皆さんこんにちは。

本日は「公平と平等の違いについて」をテーマに書き留めたいと思います。

 

ダイバーシティに関する講演を聴いた際、講師に以下のような絵を見せていただきました。

 

 

平等(Equality)とは、左の図のように大人から子供まで同じ高さの台に乗っていることであり、 台の高さという権利とか補償が誰にも同じように与えられている状態です。一方で公平(Equity)とは、フェアなこと、すなわち不正がないことです。 右の図にある通り公平とは、野球観戦という目的が誰もが達成できるように台の高さが調整されている状態のことを言います。

 

でも、この絵の場合には、台が3つあって、その3つを上手く分け合えば全員が野球観戦をすることが出来ましたが、白いフェンスがもう少し高くて、一番左のお兄ちゃんも台に乗らないと観戦ができなかった場合はどうでしょう。

単に考えれば台は4つ必要になります。でも現実には台は3つしかないので、もしフェンスがもう少し高ければ、お兄ちゃんも、あるいは真ん中のお姉ちゃんも見えなくなってしまっていたかもしれません。

 

これ目的が野球観戦の例ですが、その目的を企業生活や社会生活だと変換して考えれば、限られた資源(資金やサービスなど)を如何に分配するのが適切なかじ取りなのか、深く考えさせられます。

 

原則論でいえば、「平等」は社会生活のベースに存在すべきものかと思います。けれども、すべて平等で社会が成り立つのかといえば、私は無理があると考えます。人間は、生まれながらにしてそれぞれの人間に与えられた才能(タレント)は異なります。そのデコボコをすべて均一化してしまうのが平等思想で、そのような思想を持つ社会体制が、世界の中で現在も受け入れられ難い評価を受けているのは皆さんもご存知の通りでしょう。
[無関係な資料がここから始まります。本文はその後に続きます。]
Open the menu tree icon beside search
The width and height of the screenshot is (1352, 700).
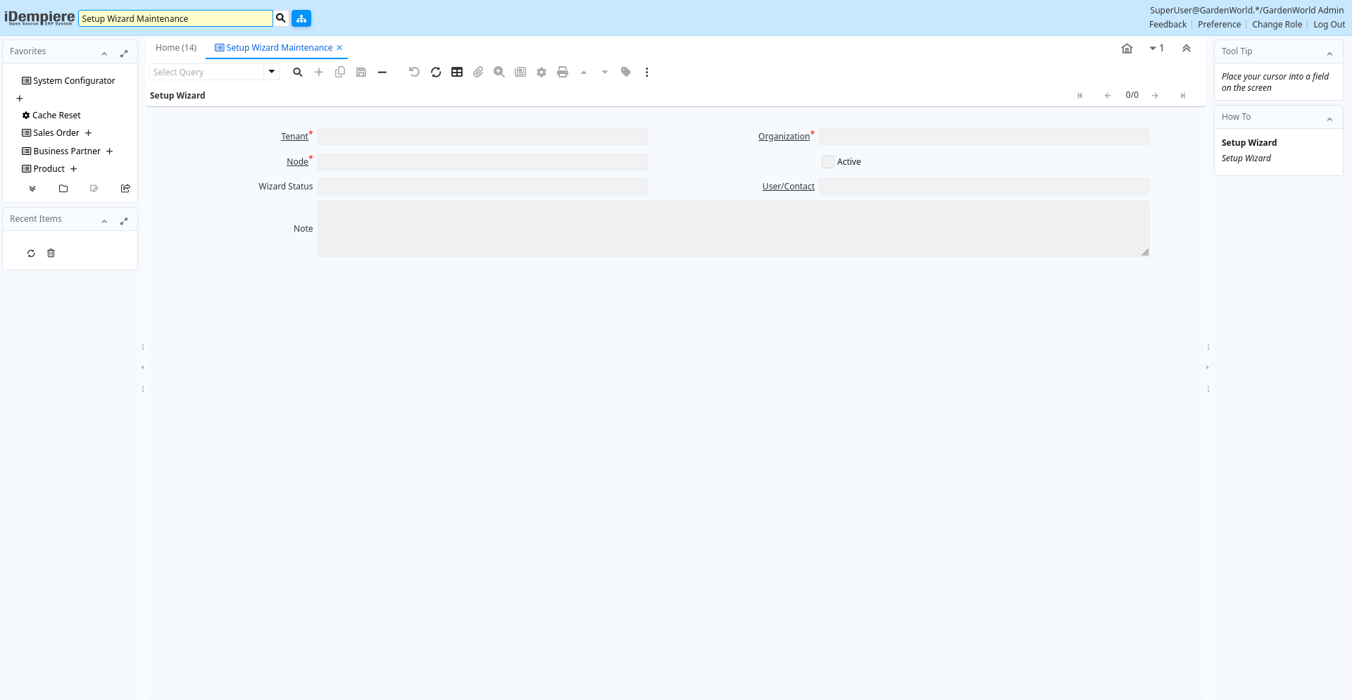(301, 18)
徒競走をみんなで手をつないで全員が一等賞になる、すなわち勝ち負けを作らない、といったやり方が批判されたのも同じことかと思います。

 

では「公平」が優れているのか、といえば、それも必ずしも腑に落ちないところもあります。

この絵の野球観戦では、台を融通することで兄弟3人仲良く野球観戦することができました。企業生活でいえば、能力のある人がまだ能力の足りない人に技能やスキルを教えることで、不慣れな人も成長していき、最終的に企業体として成果と成長がもたらされる・・・そのようなお互い様の論理で結果が伴えば良いのでしょうが、現在の日本の企業が置かれた状況は果たして教科書通りに経営することができるほど安定しているとは思えません。ただでさえ経済環境も変化が激しく、地政学的リスクも日増しに大きくなるような環境にあって、縮んでいく市場の中での企業間競争をしながら、未熟な能力の乏しい部下のために、管理者や監督者が、その部下たちの成長を親代わりに教えていくような余裕が無くなってきているのが現状だと思います。

 

それでも若い未熟な部下たちが、何とか自力で独り立ちできるようにと一生懸命仕事に取り組んでいる姿勢が見えれば、管理監督者としても我慢しながら教えていこう、と思えるでしょうが、その努力や姿勢も見せずに、「自分は背が低いから2台よこせ」みたいな態度をされれば、教える気も無くなってしまいますよね。中間管理者の悩みは、こういうところにもあるのだと思います。

 

「公平」とは、現時点である面での能力差があっても、それに代わる能力を持っている、あるいは不足能力は補おうと他者よりも強い気持ちを持って組織貢献しようとする人間に、将来を期待して台を回すような調整のことを言うのだと思います。

 

平等しかり、公平しかり。

権利過剰な人間だけが集まったら、企業であろうと国であろうと成り立たないです。権利の背後には、それに伴う責任もあることを、幼少期や学生時代に知ることこそが本当の教育なのだろうと思います。

 

最後までお読みくださりありがとうございました。